Cytochrome (cyt) bc(1), bcc and b(6)f complexes, collectively referred to as cyt bc complexes, are homologous isoprenoid quinol oxidising enzymes present in diverse phylogenetic lineages. Cyt bc(1) and bcc complexes are constituents of the electron transport chain (ETC) of cellular respiration, and cyt b(6)f complex is a component of the photosynthetic ETC. Cyt bc complexes share in general the same Mitchellian Q cycle mechanism, with which they accomplish proton translocation and thus contribute to the generation of proton motive force which drives ATP synthesis. They therefore require a quinol oxidation (Q(o)) and a quinone reduction (Q(i)) site. Yet, cyt bc complexes evolved to adapt to specific electrochemical properties of different quinone species and exhibit structural diversity. This review summarises structural information on native quinones and quinone-like inhibitors bound in cyt bc complexes resolved by X-ray crystallography and cryo-EM structures.
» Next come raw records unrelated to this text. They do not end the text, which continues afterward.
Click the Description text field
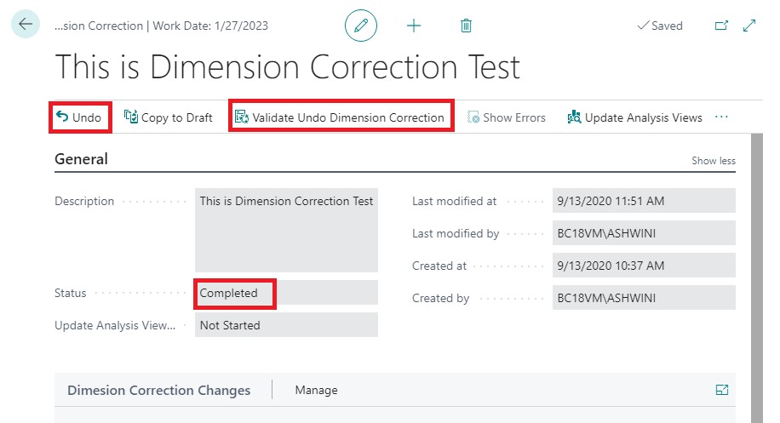Viewport: 780px width, 423px height. [286, 228]
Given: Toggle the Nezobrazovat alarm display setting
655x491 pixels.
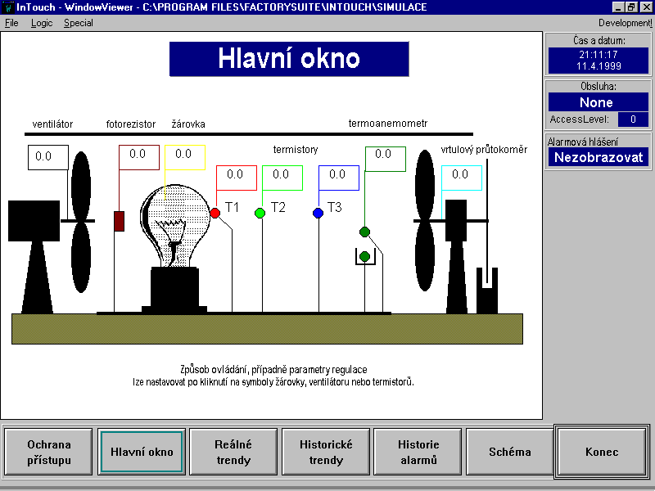Looking at the screenshot, I should click(x=599, y=157).
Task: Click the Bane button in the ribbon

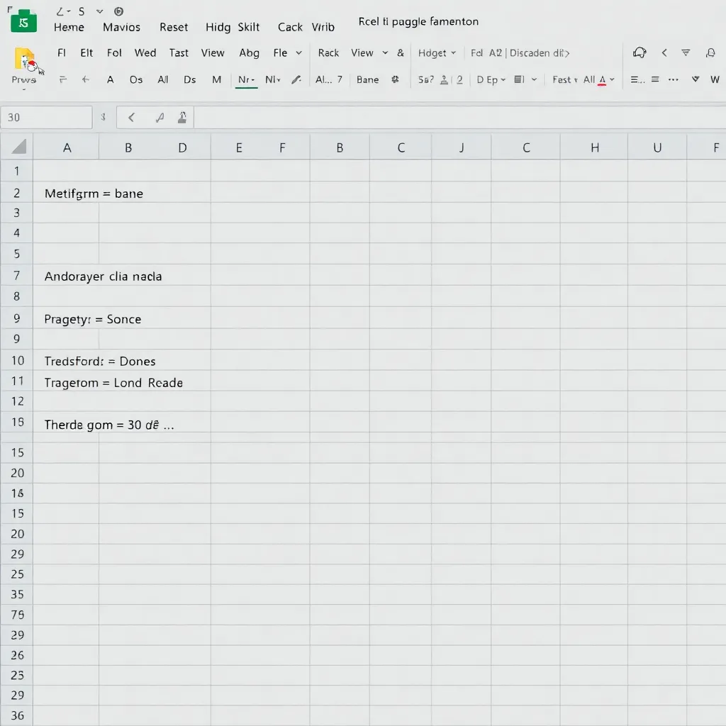Action: 367,79
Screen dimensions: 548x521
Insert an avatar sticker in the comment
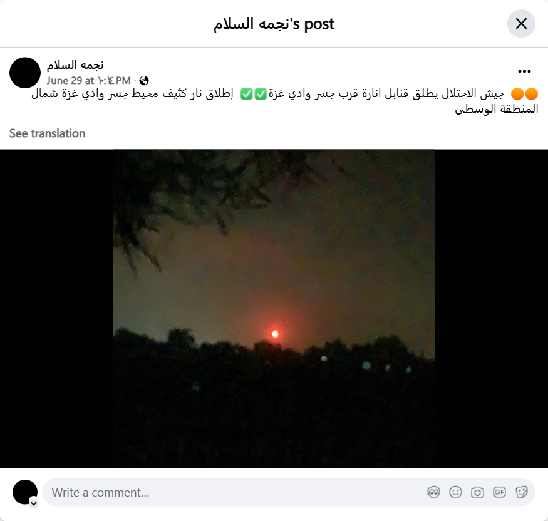(x=433, y=492)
Although the Q(i) site architecture of cyt bc(1) complex and cyt bcc complex differs considerably, quinone molecules were resolved at the respective Q(i) sites in very similar distance to haem b(H). In contrast, more diverse positions of native quinone molecules were resolved at Q(o) sites, suggesting multiple quinone binding positions or captured snapshots of trajectories toward the catalytic site. A wide spectrum of inhibitors resolved at Q(o) or Q(i) site covers fungicides, antimalarial and antituberculosis medications and drug candidates. The impact of these structures for characterising the Q cycle mechanism, as well as their relevance for the development of medications and agrochemicals are discussed.